- **Aim**: Swap each "Screen dimensions:" in the records below for "Screen size:" and give all the lines again with nothing else changed.

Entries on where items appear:
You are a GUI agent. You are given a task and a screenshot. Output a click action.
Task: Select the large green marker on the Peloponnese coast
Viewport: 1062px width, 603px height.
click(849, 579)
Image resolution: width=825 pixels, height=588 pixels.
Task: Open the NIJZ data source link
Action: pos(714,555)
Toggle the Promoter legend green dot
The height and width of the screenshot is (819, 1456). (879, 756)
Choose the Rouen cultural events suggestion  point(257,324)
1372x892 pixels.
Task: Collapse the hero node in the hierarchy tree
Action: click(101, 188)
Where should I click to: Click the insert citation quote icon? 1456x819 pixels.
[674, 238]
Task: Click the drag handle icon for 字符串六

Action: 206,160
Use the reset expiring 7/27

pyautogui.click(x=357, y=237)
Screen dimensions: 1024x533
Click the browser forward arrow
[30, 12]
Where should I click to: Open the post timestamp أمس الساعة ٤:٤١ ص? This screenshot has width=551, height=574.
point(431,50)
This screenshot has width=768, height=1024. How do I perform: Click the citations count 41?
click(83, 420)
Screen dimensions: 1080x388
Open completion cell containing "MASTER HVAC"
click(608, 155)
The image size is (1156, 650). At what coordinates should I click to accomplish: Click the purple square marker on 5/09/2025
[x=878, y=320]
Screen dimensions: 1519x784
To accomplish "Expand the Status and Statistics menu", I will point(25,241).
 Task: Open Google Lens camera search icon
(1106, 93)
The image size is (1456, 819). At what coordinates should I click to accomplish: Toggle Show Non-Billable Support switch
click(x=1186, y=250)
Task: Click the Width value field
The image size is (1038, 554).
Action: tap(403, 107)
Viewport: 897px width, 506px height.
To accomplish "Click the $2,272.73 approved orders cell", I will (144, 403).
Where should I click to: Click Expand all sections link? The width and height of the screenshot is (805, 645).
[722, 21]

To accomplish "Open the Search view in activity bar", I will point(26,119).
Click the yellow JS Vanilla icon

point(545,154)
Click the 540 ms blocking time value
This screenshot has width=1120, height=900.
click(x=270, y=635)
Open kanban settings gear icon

- **Answer to this exercise**:
You are a GUI agent. You are given a task and a screenshot. Output a click action.
Task: Select the large green marker on the Peloponnese coast
Viewport: 1062px width, 603px height.
click(849, 579)
Image resolution: width=825 pixels, height=588 pixels.
Task: Open the NIJZ data source link
Action: pos(714,555)
Toggle the Promoter legend green dot
The height and width of the screenshot is (819, 1456). (879, 756)
Choose the Rouen cultural events suggestion  point(257,324)
1372x892 pixels.
Task: Collapse the hero node in the hierarchy tree
Action: click(101, 188)
Where should I click to: Click the insert citation quote icon? 1456x819 pixels.
[674, 238]
Task: Click the drag handle icon for 字符串六

Action: 206,160
Use the reset expiring 7/27

pyautogui.click(x=357, y=237)
Screen size: 1024x533
Click the browser forward arrow
[30, 12]
Where should I click to: Open the post timestamp أمس الساعة ٤:٤١ ص? This screenshot has width=551, height=574.
point(431,50)
This screenshot has width=768, height=1024. How do I perform: Click the citations count 41?
click(83, 420)
Screen size: 1080x388
Open completion cell containing "MASTER HVAC"
click(608, 155)
The image size is (1156, 650). At what coordinates should I click to accomplish: Click the purple square marker on 5/09/2025
[x=878, y=320]
Screen size: 1519x784
To accomplish "Expand the Status and Statistics menu", I will point(25,241).
 Task: Open Google Lens camera search icon
(1106, 93)
The image size is (1456, 819). At what coordinates should I click to accomplish: Toggle Show Non-Billable Support switch
click(x=1186, y=250)
Task: Click the Width value field
The image size is (1038, 554).
Action: tap(403, 107)
Viewport: 897px width, 506px height.
To accomplish "Click the $2,272.73 approved orders cell", I will (144, 403).
Where should I click to: Click Expand all sections link? The width and height of the screenshot is (805, 645).
[722, 21]

To accomplish "Open the Search view in activity bar", I will point(26,119).
Click the yellow JS Vanilla icon

point(545,154)
Click the 540 ms blocking time value
This screenshot has width=1120, height=900.
click(x=270, y=635)
Open kanban settings gear icon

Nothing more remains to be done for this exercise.